The purpose of RiskReversal is to serve as an idea generator for self-directed investors and traders. We are not your money manager or broker, we don’t pretend to be market oracles or a can’t lose charlatan on financial TV or Twitter. Our niche is options, and our main goal aside from idea generation is education, specifically detailing ways how equity investors can express their market views using options to better define risk, add leverage and/or yield. Pretty simple stuff, but often times my views on markets or individual names get misconstrued as I sometimes tweet about them and am often offering one-liners on CNBC. My need for transparency about being misquoted on TV was the main reason I started RiskReversal all the way back in 2011.
Yesterday is a pretty good example of my frustration about expressing my market views so publicly, In my prior life as a proprietary trader at hedge fund, bank or on my own I would discuss market views and trades with a very small select group. The interesting thing about this, as any trader knows, is that they change their minds a lot. But changing your mind a lot on TV makes you look like a buffoon, so I generally stick to broad thesis and offer ideas on how to play maybe a consensus view that I don’t agree with or one that I am considering.

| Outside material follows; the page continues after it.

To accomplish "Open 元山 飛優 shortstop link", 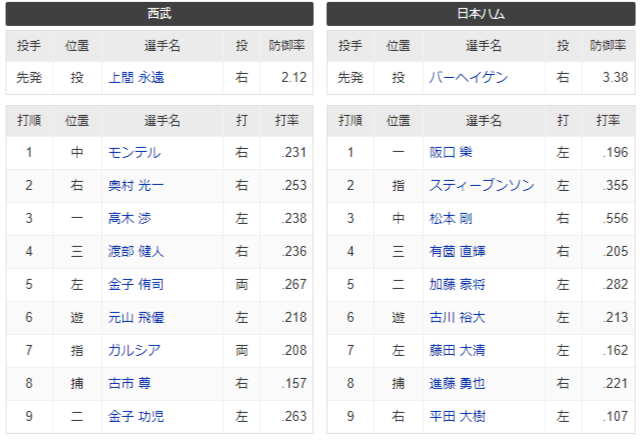I will coord(136,317).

After doing this for nearly 8 years I have come to the realization that viewers & readers will hear and see what they want and there is little use in trying to change their minds. And to be frank I really could give two shits about what some prop trader on Twitter thinks about my ideas and views, but I do want to be transparent.
SO back to yesterday. I write the post on the QQQ because I thought there is a pretty interesting divergence among its leaders and the broad market heading into what should be an important fundamental catalyst, earnings season. After some facts then I say:
If you are inclined to think that positive earnings and guidance will serve as the catalyst for tech leaders to retest, or possibly make new highs, then you might want to consider financing Nov upside calls in the QQQ by selling shorted dated calls of the same strike
And offer a way to express this view with defined risk using options, for educational purposes.
Then on CNBC’s Fast Money later that afternoon we had a guest, Rich Ross a technician from Evercore make a bullish case for AAPL, the largest holding in the QQQ at about 12%, and why he thinks it gets back to its highs soon, and why that will be good for the QQQ, watch here:
I followed up by detailing some options activity in the QQQ for our Options Action segment that suggested to me that a large holder of short-dated puts was giving up on a bearish view or closing a hedge, watch here:
My view was that if you agree with Rich on AAPL and QQQ and agree with the bullish thesis from many of my co-panelists on AAPL specifically, then options prices in the QQQ are cheap in vol and dollar terms and a great defined risk to play for a breakout.
Soon after that segment, we had the sincere pleasure of Jim Cramer coming on the show for a quick hit and he caught my comment on the QQQs we had a little joke. The joke is that most of these guys know that I like to take a bit of a contrarian view, at least in an attempt to poke holes in what has been a fairly universally bullish (and correct) view on the markets. Which, from an options perspective, is not that weird. That’s what options are there for.
So for those at home, its about the ideas, its about learnings about different points of views and how others express those views in the markets. If you are an active market participant and you don’t get that then you might want to find a new hobby. If you get that and don’t understand what I was saying, how you could express a bullish view in mega-cap tech into Q3 earnings by defining your risk with an at the money QQQ call through November expiration you might want to shut down your twitter machine, drop the snark for 10 mins and read a little about options and how they can be an effective tool to better manage risk.
So don’t worry, your buy the dip trade is still in place, Dan Nathan did not go bullish “at the highs” but he did drop a little knowledge on you about options right now. Cheap is cheap, and this game is about batting average and capital preservation and there’s an opportunity to be there for higher highs without losing your shirt if wrong.